Com seu grande potencial de transformar a vida de populações rurais e de melhorar a produtividade dos cultivos, a produção agroecológica tem atraído um número crescente de agricultores. No entanto, o segmento ainda enfrenta limitações de escala e de presença no mercado consumidor, avaliaram participantes da segunda edição do Fórum Agricultura Familiar, que a “Globo Rural” realizou em Salvador na sexta-feira (12/11).
“A agroecologia é um dos nove portfólios do plano estratégico da Embrapa. A gente acredita fortemente nisso”, disse Aldo Vilar Trindade, pesquisador da Embrapa Mandioca e Fruticultura. O gargalo da produção agroecológica, afirmou Trindade, está nas restrições de transferência tecnológica e de disponibilidade de tecnologias.
A produção agroecológica busca integrar a atividade agrícola e a preservação do meio ambiente. Socialmente justos, esses sistemas valorizam conhecimentos tradicionais e prezam pelo baixo uso de insumos químicos.
Na visão dos participantes do fórum, problemas de infraestrutura e transporte, mas também de marketing, análises laboratoriais e certificações, limitam o acesso de produtos agroecológicos a supermercados e grandes centros de consumo. “As grandes redes não valorizam esses produtos. O desafio não é só transportar. É também o preço. (…) Há quase 120% de lucro real em cima dos produtos, [e] a única função do mercado é ter uma gôndola e passar o produto. Precisamos de mecanismos para regular isso”, disse o secretário de Desenvolvimento Rural da Bahia, Osni Cardoso.
A presidente nacional da União Nacional das Cooperativas de Agricultura Familiar e Economia Solidária (Unicafes), Fátima Torres, destacou que os produtores precisam ocupar os espaços disponíveis, que não são somente as grandes redes, e que muitos itens orgânicos são comercializados mesmo sem o selo que identifica esses produtos. “Já temos vários produtos da agricultura familiar em mercados e com identificação aqui na Bahia. São esses espaços que buscamos ocupar para que o consumidor os encontre”, disse.
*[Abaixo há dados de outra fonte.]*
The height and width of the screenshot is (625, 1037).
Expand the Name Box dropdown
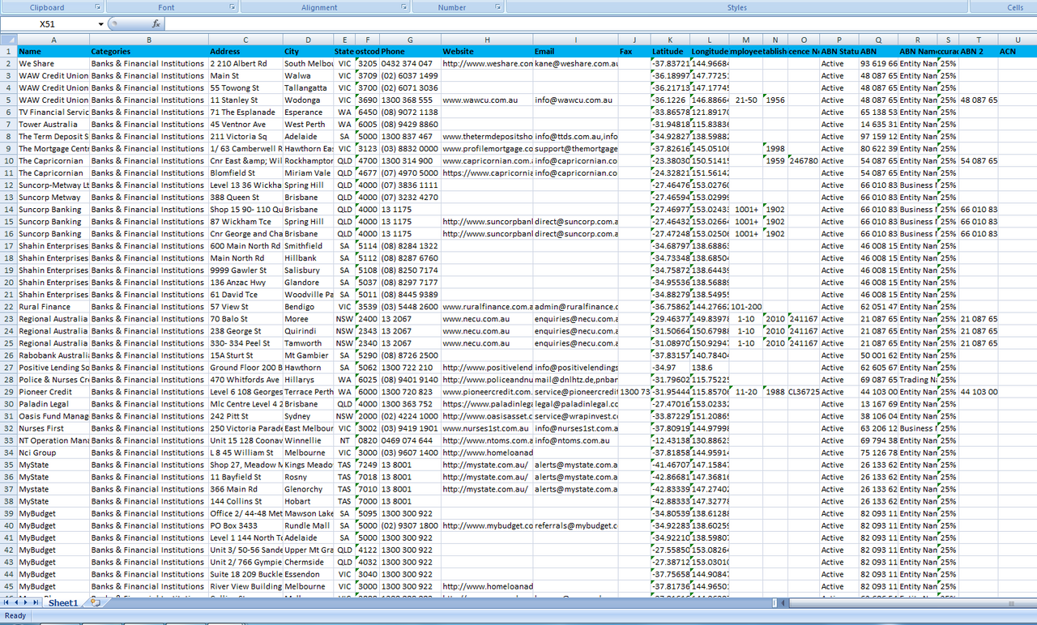tap(101, 24)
Durante o fórum, os participantes comentaram que o avanço da agricultura familiar em geral, e da produção agroecológica em particular, passa necessariamente por crédito barato e sem amarras burocráticas. O presidente do Banco do Nordeste na Bahia, Wanger Antônio de Alencar Rocha, disse que desafios estruturais seguem restringindo o acesso a crédito no mercado.
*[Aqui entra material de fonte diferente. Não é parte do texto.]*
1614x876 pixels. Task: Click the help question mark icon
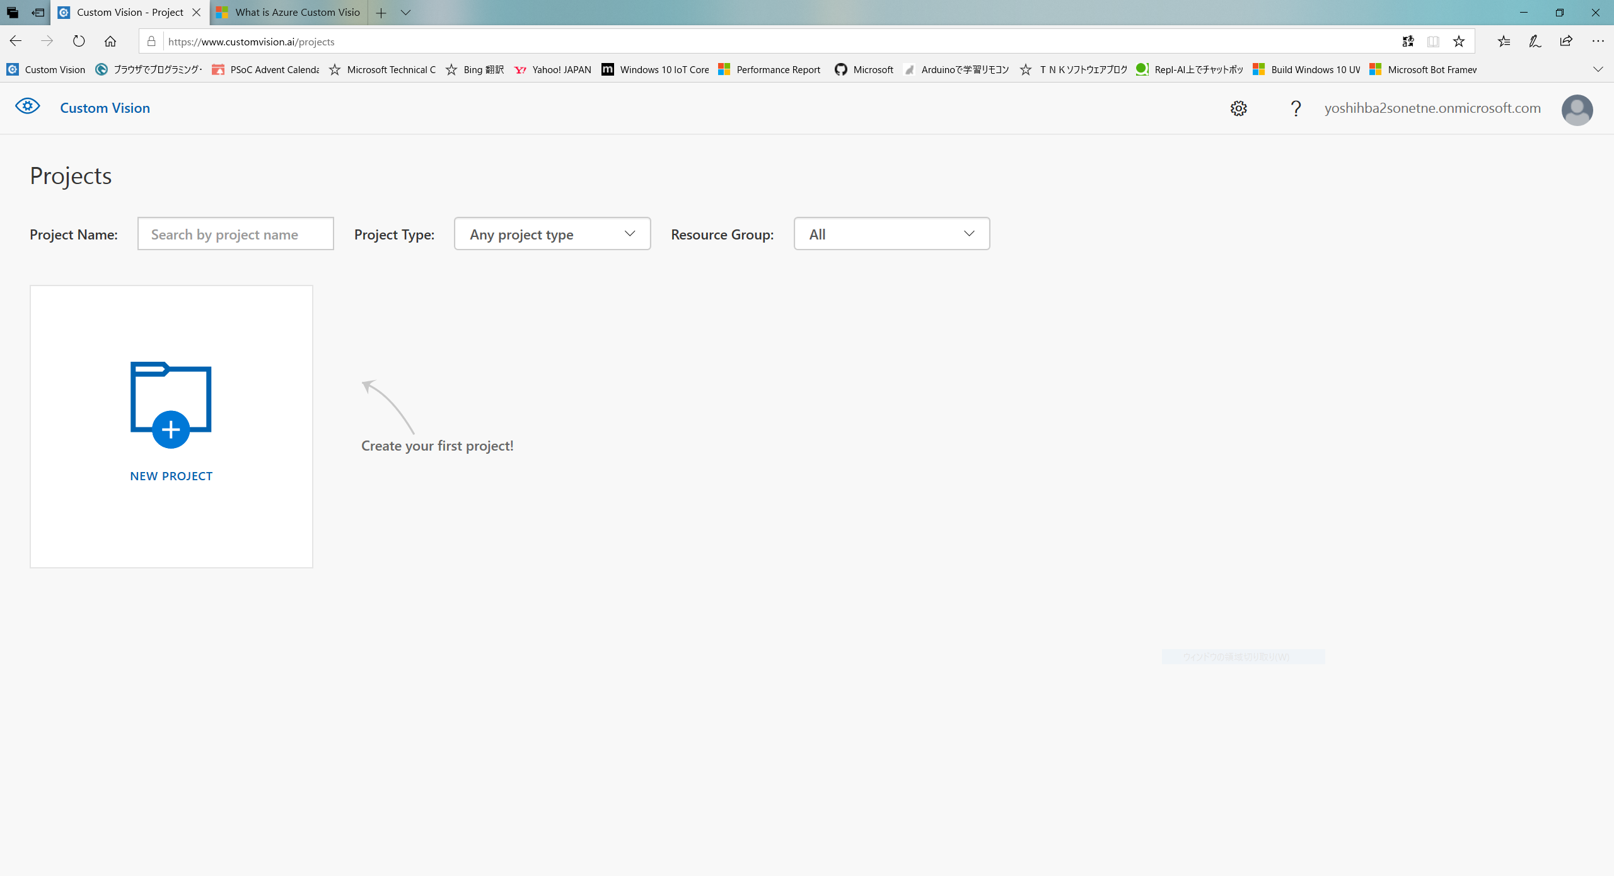coord(1296,108)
“Existem questões regulatórias, documentais e de acesso que precisam ser enfrentadas”, afirmou Rocha. Ele destacou que o Banco do Nordeste lidera a oferta de crédito para a agricultura familiar na região e tem trabalhado para ampliar o alcance das linhas por meio de programas orientados.
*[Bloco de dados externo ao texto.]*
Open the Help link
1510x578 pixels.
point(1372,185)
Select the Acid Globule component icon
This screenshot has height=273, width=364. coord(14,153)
Segundo o ministro do Desenvolvimento Agrário, Paulo Teixeira, ajustar ainda mais o crédito rural, aumentando o valor disponível e também os subsídios ao financiamento, estão entre as prioridades para dar apoio à agricultura familiar em 2026. “Não há mais razão para manutenção dos juros nesses patamares. Esse é um debate que temos feito com o Ministério da Fazenda e com o Banco Central, que compactuam com essa visão”, disse o ministro.